Segment Start: EXTRACTED INFORMATION

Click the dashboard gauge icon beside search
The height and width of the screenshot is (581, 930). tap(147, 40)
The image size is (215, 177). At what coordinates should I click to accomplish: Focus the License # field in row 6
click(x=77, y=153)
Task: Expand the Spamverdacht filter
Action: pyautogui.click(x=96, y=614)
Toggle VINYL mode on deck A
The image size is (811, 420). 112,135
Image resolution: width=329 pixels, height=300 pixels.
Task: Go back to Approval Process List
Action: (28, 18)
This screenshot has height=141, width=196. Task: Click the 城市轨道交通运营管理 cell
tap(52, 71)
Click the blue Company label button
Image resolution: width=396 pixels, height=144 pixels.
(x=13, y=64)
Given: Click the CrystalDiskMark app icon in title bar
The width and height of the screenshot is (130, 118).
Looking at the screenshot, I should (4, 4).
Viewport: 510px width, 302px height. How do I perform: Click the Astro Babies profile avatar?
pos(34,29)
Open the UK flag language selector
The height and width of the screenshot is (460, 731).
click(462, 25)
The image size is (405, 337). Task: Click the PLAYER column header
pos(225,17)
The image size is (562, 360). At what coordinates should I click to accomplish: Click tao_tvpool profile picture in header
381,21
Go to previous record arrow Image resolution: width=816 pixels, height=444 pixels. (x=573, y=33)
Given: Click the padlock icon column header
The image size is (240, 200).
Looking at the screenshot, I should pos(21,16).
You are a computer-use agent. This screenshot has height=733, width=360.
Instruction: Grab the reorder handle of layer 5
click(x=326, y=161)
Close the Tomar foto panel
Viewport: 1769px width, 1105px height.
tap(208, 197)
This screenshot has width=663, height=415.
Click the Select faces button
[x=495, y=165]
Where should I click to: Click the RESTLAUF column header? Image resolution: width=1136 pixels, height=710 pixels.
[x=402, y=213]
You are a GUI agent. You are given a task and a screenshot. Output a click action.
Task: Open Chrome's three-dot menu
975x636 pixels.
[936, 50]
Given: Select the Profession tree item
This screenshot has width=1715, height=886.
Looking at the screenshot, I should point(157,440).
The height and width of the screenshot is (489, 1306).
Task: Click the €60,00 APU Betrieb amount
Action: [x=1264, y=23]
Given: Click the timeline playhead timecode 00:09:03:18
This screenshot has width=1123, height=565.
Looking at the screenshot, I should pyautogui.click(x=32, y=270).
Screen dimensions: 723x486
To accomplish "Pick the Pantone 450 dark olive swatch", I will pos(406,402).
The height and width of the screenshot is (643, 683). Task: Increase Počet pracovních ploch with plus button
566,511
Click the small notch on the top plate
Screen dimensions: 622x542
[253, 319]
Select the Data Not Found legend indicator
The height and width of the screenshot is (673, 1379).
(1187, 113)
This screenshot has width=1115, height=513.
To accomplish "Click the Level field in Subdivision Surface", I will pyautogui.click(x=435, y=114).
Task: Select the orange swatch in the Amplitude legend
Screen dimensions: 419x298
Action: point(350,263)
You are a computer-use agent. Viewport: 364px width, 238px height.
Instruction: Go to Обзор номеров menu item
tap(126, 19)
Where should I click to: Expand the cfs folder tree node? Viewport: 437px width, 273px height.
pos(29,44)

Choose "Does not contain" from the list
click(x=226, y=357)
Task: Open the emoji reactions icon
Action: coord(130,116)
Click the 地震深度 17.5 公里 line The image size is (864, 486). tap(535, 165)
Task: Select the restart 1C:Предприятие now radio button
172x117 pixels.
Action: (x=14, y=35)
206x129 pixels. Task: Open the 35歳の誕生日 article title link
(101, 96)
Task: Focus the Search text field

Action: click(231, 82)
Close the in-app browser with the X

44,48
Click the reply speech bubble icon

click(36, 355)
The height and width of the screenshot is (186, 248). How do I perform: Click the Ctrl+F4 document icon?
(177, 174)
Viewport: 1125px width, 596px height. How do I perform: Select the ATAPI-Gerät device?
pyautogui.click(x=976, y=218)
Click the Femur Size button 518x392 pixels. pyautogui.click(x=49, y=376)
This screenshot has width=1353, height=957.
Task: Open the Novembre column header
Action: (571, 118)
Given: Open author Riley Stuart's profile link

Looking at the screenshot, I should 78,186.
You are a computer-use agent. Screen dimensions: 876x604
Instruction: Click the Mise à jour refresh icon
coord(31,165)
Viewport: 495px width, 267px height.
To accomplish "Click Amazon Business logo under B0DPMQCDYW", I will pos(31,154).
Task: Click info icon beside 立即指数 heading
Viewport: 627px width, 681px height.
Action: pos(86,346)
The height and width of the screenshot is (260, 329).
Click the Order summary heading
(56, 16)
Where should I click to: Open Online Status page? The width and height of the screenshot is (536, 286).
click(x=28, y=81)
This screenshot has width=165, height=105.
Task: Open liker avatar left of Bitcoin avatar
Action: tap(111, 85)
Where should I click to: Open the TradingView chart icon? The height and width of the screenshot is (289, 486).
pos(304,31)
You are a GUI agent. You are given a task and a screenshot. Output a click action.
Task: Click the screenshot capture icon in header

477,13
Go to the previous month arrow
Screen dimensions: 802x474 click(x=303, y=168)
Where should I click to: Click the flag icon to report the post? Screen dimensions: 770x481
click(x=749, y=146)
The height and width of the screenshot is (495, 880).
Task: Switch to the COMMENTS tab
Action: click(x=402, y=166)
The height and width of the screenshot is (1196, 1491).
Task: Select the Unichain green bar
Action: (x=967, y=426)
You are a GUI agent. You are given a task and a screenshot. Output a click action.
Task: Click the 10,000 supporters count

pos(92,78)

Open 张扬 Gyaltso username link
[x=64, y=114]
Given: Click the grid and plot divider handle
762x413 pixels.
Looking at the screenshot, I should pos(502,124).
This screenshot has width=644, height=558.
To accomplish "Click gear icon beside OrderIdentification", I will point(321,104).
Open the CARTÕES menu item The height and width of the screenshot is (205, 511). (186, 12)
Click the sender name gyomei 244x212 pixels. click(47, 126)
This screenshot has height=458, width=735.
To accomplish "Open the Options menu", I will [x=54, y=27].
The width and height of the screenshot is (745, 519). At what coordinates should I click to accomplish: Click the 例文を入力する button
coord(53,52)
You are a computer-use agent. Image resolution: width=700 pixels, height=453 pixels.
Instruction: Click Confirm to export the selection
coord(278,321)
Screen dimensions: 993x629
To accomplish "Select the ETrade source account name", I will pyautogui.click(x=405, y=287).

Segment End: EXTRACTED INFORMATION

■ WHAT TO DO ■
Scan the data for the string "computer" and copy each line in which it occurs.

■ WRITTEN REPLY ■
You are a computer-use agent. This screenshot has height=733, width=360.
You are a computer-use agent. Viewport: 364px width, 238px height.
You are a computer-use agent. Screen dimensions: 876x604
You are a computer-use agent. Image resolution: width=700 pixels, height=453 pixels.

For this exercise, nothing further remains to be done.